There were tears and gasps in an overflow courtroom, and several people broke out in song: "Antwon Rose was a freedom fighter, and he taught us how to fight."

Outside, dozens of protesters chanted: "Say his name: Antwon Rose the Second."

A memorial display with a drawing of Rose is seen in front of the Allegheny County courthouse in East Pittsburgh, Pa., on Wednesday. (Gene J. Puskar/Associated Press)

The Rose family's attorney, S. Lee Merritt, had urged a murder conviction, saying before closing arguments that it's "pretty obvious" Rose was not a threat to Rosfeld.

Defence lawyer Patrick Thomassey told reporters after the verdict that Rosfeld is "a good man, he is." He said he hoped the city remained calm, and "everybody takes a deep breath and gets on with their lives."

Rose's death — one of many high-profile killings of black men and teens by white police officers in recent years — spurred angry protests in the Pittsburgh area last year, including a late-night march that shut down a major highway.

Debate over lethal force

On Friday, assistant district attorney Jonathan Fodi declared in his closing argument that Rosfeld had acted as "judge, jury and executioner."

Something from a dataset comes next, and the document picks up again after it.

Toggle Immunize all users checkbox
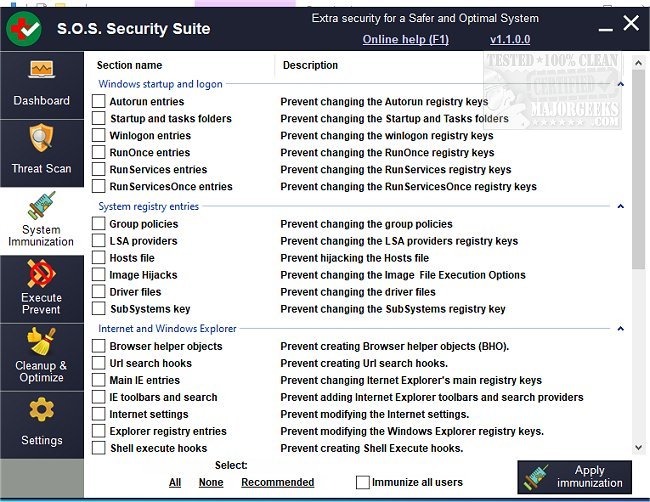Image resolution: width=650 pixels, height=502 pixels. pyautogui.click(x=363, y=482)
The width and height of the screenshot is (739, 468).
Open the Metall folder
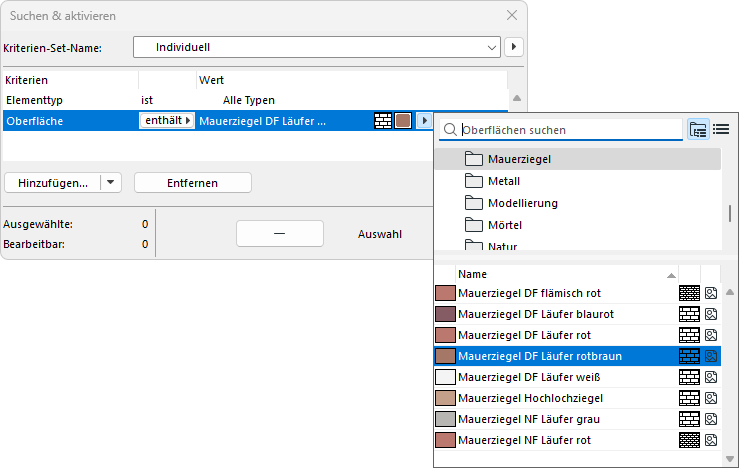tap(505, 181)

But the former officer told the jury he thought Rose or another suspect had a gun, insisting he fired his weapon to protect himself and the community.

The prosecution and the defence sparred over whether Rosfeld — who'd worked for the East Pittsburgh Police Department for only a few weeks and was officially sworn in just hours before the fatal shooting — was justified in using lethal force.

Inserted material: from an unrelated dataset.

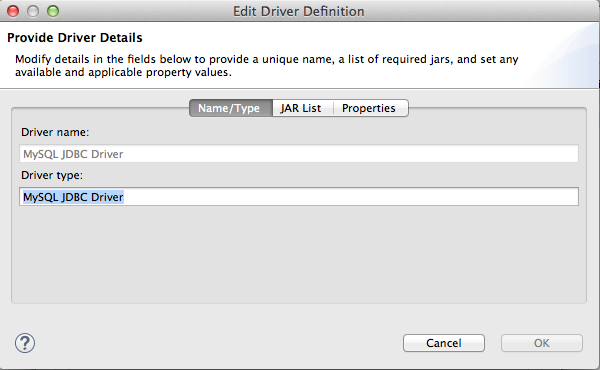
Task: Click blank area below the Driver type field
Action: 299,254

Prosecutors said Rosfeld gave inconsistent statements about the shooting, including whether he thought Rose was armed.

Former East Pittsburgh police officer Michael Rosfeld walks to the Dauphin County Courthouse in Harrisburg, Pa., on March 12. (Matt Rourke/Associated Press)

The video evidence showed "there was no threat" to the officer, Fodi said in his closing.

"We don't shoot first and ask questions later," the prosecutor added.

A defence expert testified Rosfeld was within his rights to use deadly force to stop suspects he thought had been involved in a shooting. Rosfeld told the jury that he thought Rose or the other passenger had pointed a weapon at him. Neither teen was holding one when Rosfeld opened fire, though two guns were later found in the car.

"It happened very quickly," Rosfeld said. "My intent was to end the threat that was made against me."

Rose 's mother, Michelle Kenney, is seen at the Allegheny County Courthouse in Pittsburgh on Friday. (Nate Smallwood/Pittsburgh Tribune-Review via AP)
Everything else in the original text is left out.